• _TASK_
Below are records; please set down exactly the lines from the first through the one containing "Money (1049, 633)".

• _DATASET RECORDS_
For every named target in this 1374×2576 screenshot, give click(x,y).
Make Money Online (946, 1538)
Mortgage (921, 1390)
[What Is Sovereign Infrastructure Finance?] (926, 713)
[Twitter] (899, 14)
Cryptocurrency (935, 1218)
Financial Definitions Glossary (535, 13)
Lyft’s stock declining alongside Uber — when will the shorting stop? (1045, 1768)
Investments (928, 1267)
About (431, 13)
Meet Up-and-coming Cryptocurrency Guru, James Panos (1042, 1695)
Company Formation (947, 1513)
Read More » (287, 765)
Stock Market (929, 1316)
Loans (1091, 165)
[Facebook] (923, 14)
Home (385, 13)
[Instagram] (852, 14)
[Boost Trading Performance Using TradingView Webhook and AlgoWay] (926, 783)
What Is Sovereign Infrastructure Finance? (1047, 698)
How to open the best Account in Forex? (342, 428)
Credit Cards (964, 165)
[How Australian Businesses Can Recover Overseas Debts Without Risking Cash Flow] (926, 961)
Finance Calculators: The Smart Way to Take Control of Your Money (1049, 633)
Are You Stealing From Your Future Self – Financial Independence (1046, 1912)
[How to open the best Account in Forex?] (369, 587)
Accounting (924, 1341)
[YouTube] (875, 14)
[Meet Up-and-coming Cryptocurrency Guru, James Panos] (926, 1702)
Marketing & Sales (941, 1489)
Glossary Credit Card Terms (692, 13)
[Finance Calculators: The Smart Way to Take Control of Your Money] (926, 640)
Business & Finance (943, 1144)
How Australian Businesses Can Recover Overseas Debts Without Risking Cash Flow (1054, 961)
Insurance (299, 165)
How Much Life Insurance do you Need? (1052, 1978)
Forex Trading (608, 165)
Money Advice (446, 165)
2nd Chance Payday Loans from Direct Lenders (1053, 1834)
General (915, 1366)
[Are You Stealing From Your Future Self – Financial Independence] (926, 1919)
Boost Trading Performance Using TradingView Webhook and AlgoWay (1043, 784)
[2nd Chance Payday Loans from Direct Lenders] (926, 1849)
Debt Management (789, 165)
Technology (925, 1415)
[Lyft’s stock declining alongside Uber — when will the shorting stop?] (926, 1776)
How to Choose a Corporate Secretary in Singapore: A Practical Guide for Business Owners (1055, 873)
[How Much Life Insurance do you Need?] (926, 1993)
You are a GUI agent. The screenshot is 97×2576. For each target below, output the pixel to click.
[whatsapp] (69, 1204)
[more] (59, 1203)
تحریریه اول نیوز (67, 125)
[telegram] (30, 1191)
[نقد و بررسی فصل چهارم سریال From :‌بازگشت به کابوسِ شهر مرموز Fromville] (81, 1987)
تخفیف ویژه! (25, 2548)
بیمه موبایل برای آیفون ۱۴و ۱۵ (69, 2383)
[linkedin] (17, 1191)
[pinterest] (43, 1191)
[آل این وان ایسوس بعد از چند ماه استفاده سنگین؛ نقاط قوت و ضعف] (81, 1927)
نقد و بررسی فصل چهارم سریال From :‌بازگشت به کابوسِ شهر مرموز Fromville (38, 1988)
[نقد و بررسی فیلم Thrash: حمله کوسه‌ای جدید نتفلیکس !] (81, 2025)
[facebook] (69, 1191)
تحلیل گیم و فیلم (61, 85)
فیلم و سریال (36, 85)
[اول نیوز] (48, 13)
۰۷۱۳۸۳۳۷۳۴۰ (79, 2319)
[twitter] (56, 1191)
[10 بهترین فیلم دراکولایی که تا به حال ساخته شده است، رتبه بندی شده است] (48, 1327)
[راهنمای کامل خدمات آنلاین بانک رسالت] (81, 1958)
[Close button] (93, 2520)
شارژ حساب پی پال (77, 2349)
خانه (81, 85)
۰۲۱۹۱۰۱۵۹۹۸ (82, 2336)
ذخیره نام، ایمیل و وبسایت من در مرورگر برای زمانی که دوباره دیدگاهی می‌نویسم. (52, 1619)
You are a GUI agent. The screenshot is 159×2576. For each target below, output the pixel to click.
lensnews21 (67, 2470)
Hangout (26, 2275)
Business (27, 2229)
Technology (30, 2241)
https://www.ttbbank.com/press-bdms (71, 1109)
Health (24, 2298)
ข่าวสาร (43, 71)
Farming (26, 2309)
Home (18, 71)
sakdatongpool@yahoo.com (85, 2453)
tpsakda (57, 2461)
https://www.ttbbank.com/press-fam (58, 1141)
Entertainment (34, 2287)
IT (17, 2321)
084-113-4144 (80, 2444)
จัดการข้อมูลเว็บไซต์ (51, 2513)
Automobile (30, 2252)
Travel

• _ANSWER SECTION_
For every named target in this 1374×2576 screenshot, give click(x,y).
Make Money Online (946, 1538)
Mortgage (921, 1390)
[What Is Sovereign Infrastructure Finance?] (926, 713)
[Twitter] (899, 14)
Cryptocurrency (935, 1218)
Financial Definitions Glossary (535, 13)
Lyft’s stock declining alongside Uber — when will the shorting stop? (1045, 1768)
Investments (928, 1267)
About (431, 13)
Meet Up-and-coming Cryptocurrency Guru, James Panos (1042, 1695)
Company Formation (947, 1513)
Read More » (287, 765)
Stock Market (929, 1316)
Loans (1091, 165)
[Facebook] (923, 14)
Home (385, 13)
[Instagram] (852, 14)
[Boost Trading Performance Using TradingView Webhook and AlgoWay] (926, 783)
What Is Sovereign Infrastructure Finance? (1047, 698)
How to open the best Account in Forex? (342, 428)
Credit Cards (964, 165)
[How Australian Businesses Can Recover Overseas Debts Without Risking Cash Flow] (926, 961)
Finance Calculators: The Smart Way to Take Control of Your Money (1049, 633)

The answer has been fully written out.